# What to do
Output all of the records exactly, word for word.

• • • • • • •

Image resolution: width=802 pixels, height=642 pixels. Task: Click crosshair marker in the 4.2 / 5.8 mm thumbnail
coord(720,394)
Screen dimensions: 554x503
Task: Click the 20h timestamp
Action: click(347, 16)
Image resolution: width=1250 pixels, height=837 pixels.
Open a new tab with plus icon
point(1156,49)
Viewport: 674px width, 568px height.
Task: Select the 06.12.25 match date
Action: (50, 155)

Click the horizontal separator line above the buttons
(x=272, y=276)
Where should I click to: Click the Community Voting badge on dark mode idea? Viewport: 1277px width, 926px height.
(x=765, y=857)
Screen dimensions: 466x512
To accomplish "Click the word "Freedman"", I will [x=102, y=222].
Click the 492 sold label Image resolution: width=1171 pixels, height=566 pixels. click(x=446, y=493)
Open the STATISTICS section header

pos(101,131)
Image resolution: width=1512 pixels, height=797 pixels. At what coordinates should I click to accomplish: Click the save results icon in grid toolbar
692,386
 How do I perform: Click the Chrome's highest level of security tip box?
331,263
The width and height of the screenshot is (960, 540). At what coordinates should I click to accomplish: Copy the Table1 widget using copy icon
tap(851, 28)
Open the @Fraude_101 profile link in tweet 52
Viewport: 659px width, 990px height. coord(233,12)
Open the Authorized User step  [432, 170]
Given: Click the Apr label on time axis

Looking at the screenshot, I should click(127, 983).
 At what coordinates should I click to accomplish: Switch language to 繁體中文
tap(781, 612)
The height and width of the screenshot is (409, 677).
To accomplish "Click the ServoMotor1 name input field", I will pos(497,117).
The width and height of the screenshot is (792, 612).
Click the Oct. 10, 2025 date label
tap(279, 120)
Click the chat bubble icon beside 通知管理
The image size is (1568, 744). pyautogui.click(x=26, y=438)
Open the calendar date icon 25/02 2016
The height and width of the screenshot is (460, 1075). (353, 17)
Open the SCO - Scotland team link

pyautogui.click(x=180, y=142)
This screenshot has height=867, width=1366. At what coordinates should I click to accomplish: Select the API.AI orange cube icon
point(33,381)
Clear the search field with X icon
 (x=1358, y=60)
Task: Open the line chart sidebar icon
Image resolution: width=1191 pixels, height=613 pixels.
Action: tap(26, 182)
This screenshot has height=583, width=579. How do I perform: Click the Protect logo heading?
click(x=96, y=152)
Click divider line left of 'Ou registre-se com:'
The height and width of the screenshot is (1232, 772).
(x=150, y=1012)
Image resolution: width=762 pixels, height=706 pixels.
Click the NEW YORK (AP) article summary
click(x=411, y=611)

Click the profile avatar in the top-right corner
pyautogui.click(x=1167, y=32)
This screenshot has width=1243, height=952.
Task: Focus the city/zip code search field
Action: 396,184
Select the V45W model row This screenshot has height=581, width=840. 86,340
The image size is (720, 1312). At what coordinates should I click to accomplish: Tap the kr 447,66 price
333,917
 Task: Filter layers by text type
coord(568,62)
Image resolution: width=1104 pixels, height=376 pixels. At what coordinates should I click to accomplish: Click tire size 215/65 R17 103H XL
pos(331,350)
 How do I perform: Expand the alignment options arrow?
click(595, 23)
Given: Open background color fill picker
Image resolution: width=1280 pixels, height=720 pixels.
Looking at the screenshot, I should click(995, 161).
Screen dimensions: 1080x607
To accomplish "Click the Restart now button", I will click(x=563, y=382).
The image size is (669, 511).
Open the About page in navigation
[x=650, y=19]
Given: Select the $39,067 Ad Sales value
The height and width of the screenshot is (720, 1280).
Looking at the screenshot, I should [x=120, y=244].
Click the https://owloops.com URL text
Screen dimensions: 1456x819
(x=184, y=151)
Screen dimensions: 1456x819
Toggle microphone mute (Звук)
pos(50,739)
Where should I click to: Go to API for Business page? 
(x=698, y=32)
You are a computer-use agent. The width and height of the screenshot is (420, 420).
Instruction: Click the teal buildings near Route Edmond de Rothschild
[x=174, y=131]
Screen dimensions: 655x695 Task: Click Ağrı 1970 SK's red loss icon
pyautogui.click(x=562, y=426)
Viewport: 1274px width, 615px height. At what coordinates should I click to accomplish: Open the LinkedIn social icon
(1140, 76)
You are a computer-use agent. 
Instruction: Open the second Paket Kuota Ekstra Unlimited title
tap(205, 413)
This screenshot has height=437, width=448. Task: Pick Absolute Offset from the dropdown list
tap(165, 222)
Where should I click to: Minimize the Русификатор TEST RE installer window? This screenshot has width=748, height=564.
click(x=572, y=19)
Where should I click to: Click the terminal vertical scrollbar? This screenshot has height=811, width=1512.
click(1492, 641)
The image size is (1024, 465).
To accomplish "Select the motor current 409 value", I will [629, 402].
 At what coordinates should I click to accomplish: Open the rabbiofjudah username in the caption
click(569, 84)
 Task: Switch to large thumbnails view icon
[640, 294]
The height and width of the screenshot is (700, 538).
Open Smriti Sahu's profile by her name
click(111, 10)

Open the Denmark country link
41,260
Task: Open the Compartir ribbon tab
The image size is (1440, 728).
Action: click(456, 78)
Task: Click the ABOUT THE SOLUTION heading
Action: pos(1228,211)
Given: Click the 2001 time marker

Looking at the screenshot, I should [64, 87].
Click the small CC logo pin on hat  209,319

• • • • • • •

# Task result
Image resolution: width=802 pixels, height=642 pixels. Task: Click crosshair marker in the 4.2 / 5.8 mm thumbnail
coord(720,394)
Screen dimensions: 554x503
Task: Click the 20h timestamp
Action: click(347, 16)
Image resolution: width=1250 pixels, height=837 pixels.
Open a new tab with plus icon
point(1156,49)
Viewport: 674px width, 568px height.
Task: Select the 06.12.25 match date
Action: (50, 155)

Click the horizontal separator line above the buttons
(x=272, y=276)
Where should I click to: Click the Community Voting badge on dark mode idea? Viewport: 1277px width, 926px height.
(x=765, y=857)
Screen dimensions: 466x512
To accomplish "Click the word "Freedman"", I will [x=102, y=222].
Click the 492 sold label Image resolution: width=1171 pixels, height=566 pixels. click(x=446, y=493)
Open the STATISTICS section header

pos(101,131)
Image resolution: width=1512 pixels, height=797 pixels. At what coordinates should I click to accomplish: Click the save results icon in grid toolbar
692,386
 How do I perform: Click the Chrome's highest level of security tip box?
331,263
The width and height of the screenshot is (960, 540). At what coordinates should I click to accomplish: Copy the Table1 widget using copy icon
tap(851, 28)
Open the @Fraude_101 profile link in tweet 52
Viewport: 659px width, 990px height. coord(233,12)
Open the Authorized User step  [432, 170]
Given: Click the Apr label on time axis

Looking at the screenshot, I should click(127, 983).
 At what coordinates should I click to accomplish: Switch language to 繁體中文
tap(781, 612)
The height and width of the screenshot is (409, 677).
To accomplish "Click the ServoMotor1 name input field", I will pos(497,117).
The width and height of the screenshot is (792, 612).
Click the Oct. 10, 2025 date label
tap(279, 120)
Click the chat bubble icon beside 通知管理
The image size is (1568, 744). pyautogui.click(x=26, y=438)
Open the calendar date icon 25/02 2016
The height and width of the screenshot is (460, 1075). (353, 17)
Open the SCO - Scotland team link

pyautogui.click(x=180, y=142)
This screenshot has height=867, width=1366. At what coordinates should I click to accomplish: Select the API.AI orange cube icon
point(33,381)
Clear the search field with X icon
 (x=1358, y=60)
Task: Open the line chart sidebar icon
Image resolution: width=1191 pixels, height=613 pixels.
Action: tap(26, 182)
This screenshot has height=583, width=579. How do I perform: Click the Protect logo heading?
click(x=96, y=152)
Click divider line left of 'Ou registre-se com:'
The height and width of the screenshot is (1232, 772).
(x=150, y=1012)
Image resolution: width=762 pixels, height=706 pixels.
Click the NEW YORK (AP) article summary
click(x=411, y=611)

Click the profile avatar in the top-right corner
pyautogui.click(x=1167, y=32)
This screenshot has width=1243, height=952.
Task: Focus the city/zip code search field
Action: 396,184
Select the V45W model row This screenshot has height=581, width=840. 86,340
The image size is (720, 1312). At what coordinates should I click to accomplish: Tap the kr 447,66 price
333,917
 Task: Filter layers by text type
coord(568,62)
Image resolution: width=1104 pixels, height=376 pixels. At what coordinates should I click to accomplish: Click tire size 215/65 R17 103H XL
pos(331,350)
 How do I perform: Expand the alignment options arrow?
click(595, 23)
Given: Open background color fill picker
Image resolution: width=1280 pixels, height=720 pixels.
Looking at the screenshot, I should click(995, 161).
Screen dimensions: 1080x607
To accomplish "Click the Restart now button", I will click(x=563, y=382).
The image size is (669, 511).
Open the About page in navigation
[x=650, y=19]
Given: Select the $39,067 Ad Sales value
The height and width of the screenshot is (720, 1280).
Looking at the screenshot, I should [x=120, y=244].
Click the https://owloops.com URL text
Screen dimensions: 1456x819
(x=184, y=151)
Screen dimensions: 1456x819
Toggle microphone mute (Звук)
pos(50,739)
Where should I click to: Go to API for Business page? 
(x=698, y=32)
You are a computer-use agent. The width and height of the screenshot is (420, 420).
Instruction: Click the teal buildings near Route Edmond de Rothschild
[x=174, y=131]
Screen dimensions: 655x695 Task: Click Ağrı 1970 SK's red loss icon
pyautogui.click(x=562, y=426)
Viewport: 1274px width, 615px height. At what coordinates should I click to accomplish: Open the LinkedIn social icon
(1140, 76)
You are a computer-use agent. 
Instruction: Open the second Paket Kuota Ekstra Unlimited title
tap(205, 413)
This screenshot has height=437, width=448. Task: Pick Absolute Offset from the dropdown list
tap(165, 222)
Where should I click to: Minimize the Русификатор TEST RE installer window? This screenshot has width=748, height=564.
click(x=572, y=19)
Where should I click to: Click the terminal vertical scrollbar? This screenshot has height=811, width=1512.
click(1492, 641)
The image size is (1024, 465).
To accomplish "Select the motor current 409 value", I will [629, 402].
 At what coordinates should I click to accomplish: Open the rabbiofjudah username in the caption
click(569, 84)
 Task: Switch to large thumbnails view icon
[640, 294]
The height and width of the screenshot is (700, 538).
Open Smriti Sahu's profile by her name
click(111, 10)

Open the Denmark country link
41,260
Task: Open the Compartir ribbon tab
The image size is (1440, 728).
Action: click(456, 78)
Task: Click the ABOUT THE SOLUTION heading
Action: pos(1228,211)
Given: Click the 2001 time marker

Looking at the screenshot, I should [64, 87].
Click the small CC logo pin on hat  209,319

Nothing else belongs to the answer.